For new projects, these can help get new generation and loads interconnected faster with less disruption and also protect against future demand increases.

For existing infrastructure, they can significantly reduce deployment costs, permitting times and build times.

While these solutions have been widely deployed in some countries and many come from US-based companies, their widespread deployment in the US continues to lag.

According to the initiative’s launch document, “… [it] reaffirms President Biden’s commitment to ensuring the United States has the electric grid it needs to continue outperforming other countries and to help local communities thrive”.

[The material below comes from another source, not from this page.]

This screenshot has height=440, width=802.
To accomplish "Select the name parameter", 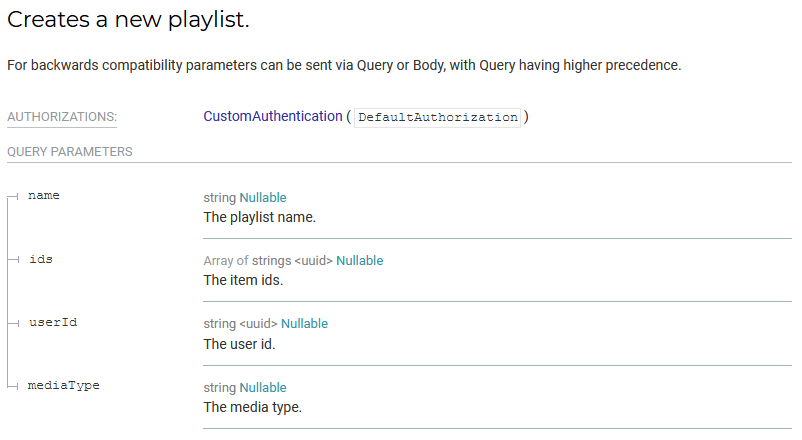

It also builds on earlier legislative and executive actions such as the Inflation Reduction Act and a recently announced public-private effort to upgrade 160,000km of existing lines.

State commitments

The 21 ‘founder’ states in the initiative are Arizona, California, Colorado, Connecticut, Delaware, Hawai‘i, Illinois, Kentucky, Maine, Maryland, Massachusetts, Michigan, New Jersey, New Mexico, New York, North Carolina, Oregon, Pennsylvania, Rhode Island, Washington and Wisconsin.

In particular, alongside the individual state and mutual federal-state commitments, they intend to focus on meeting the shared challenges and opportunities of increased load growth, a rapidly changing energy landscape, ageing infrastructure and new grid enhancing technologies – while delivering reliable, clean, and affordable energy to consumers.

They also intend to deploy innovative grid technologies to bolster the capacity of the electric grid and more effectively meet current and future demand, maximise benefits of new and existing transmission infrastructure, increase grid resilience to the growing impacts of climate change and better protect consumers from variability in energy prices.